Chuang Gan

Principal Research Staff Member - MIT-IBM Watson AI Lab

Invited Talk: Multimodal Intelligence

Abstract:

Existing research on video understanding has been primarily focusing on the visual modalities of videos (e.g., from imagery and/or depth sensors), whereas the video data is inherently multi-modal (e.g., with meta-data, sound, text, etc.). The utility of multimodal integration in humans is well appreciated. From an early age, infants begin to recognize, interact, and understand the physical world through the multi-modal integration of static imagery, motion, sound as well as language. In this talk, I will first show the application of jointly using visual and audio cues for sound separation, sound source localization, and music generation. Then I will demonstrate how language and concepts could help machine learning models reason about the visual scene, physics, and casual relationship.

Biography:

Chuang Gan is a principal research staff member at MIT-IBM Watson AI Lab.

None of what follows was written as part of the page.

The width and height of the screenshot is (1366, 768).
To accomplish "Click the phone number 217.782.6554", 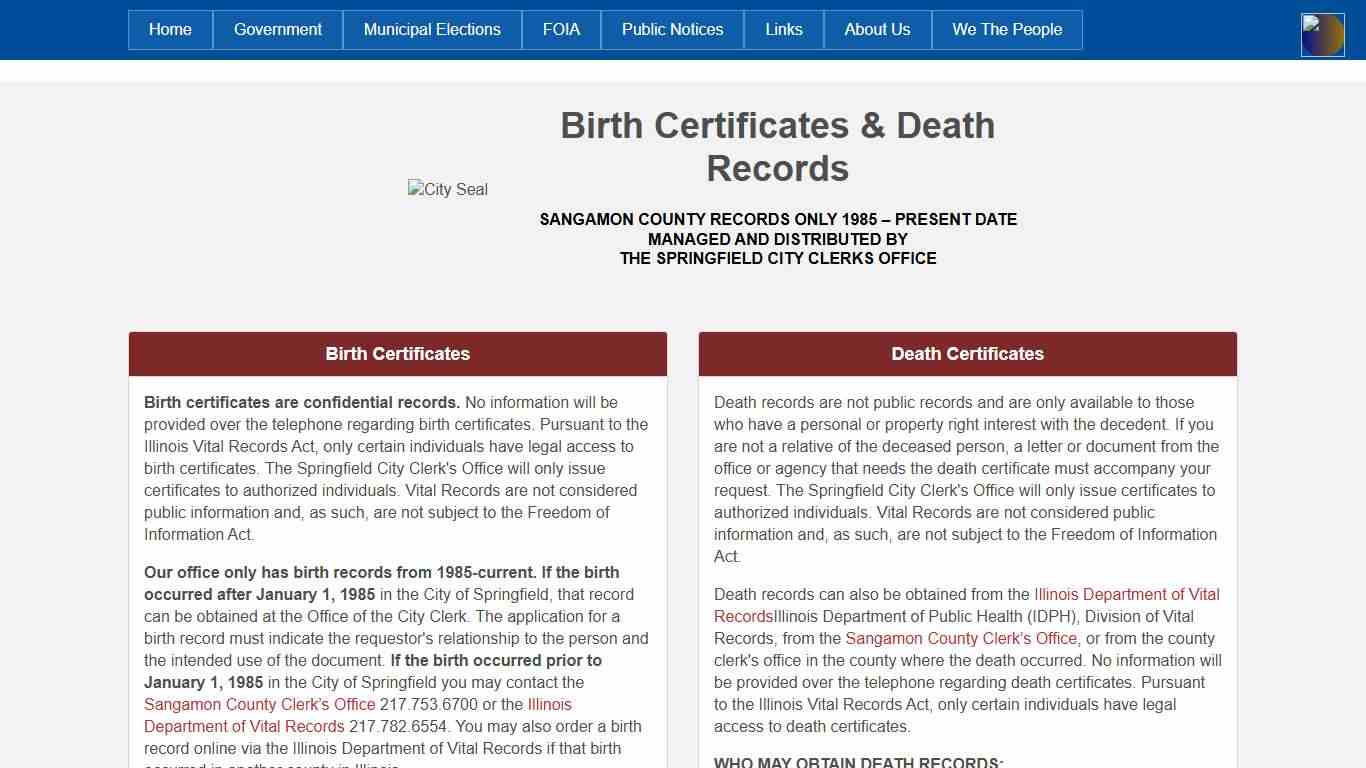I will coord(399,726).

I am also a visiting research scientist at MIT, working closely with Prof. Antonio Torralba and Prof. Josh Tenenbaum. Before that, he completed his Ph.D. with the highest honor at Tsinghua University, supervised by Prof. Andrew Chi-Chih Yao. His primary focuses are on video understanding, including representation learning, neural-symbolic visual reasoning, audio-visual scene analysis, and skill learning. His research works have been recognized by Microsoft Fellowship, Baidu Fellowship, and media coverage from CNN, BBC, The New York Times, WIRED, Forbes, and MIT Technology Review.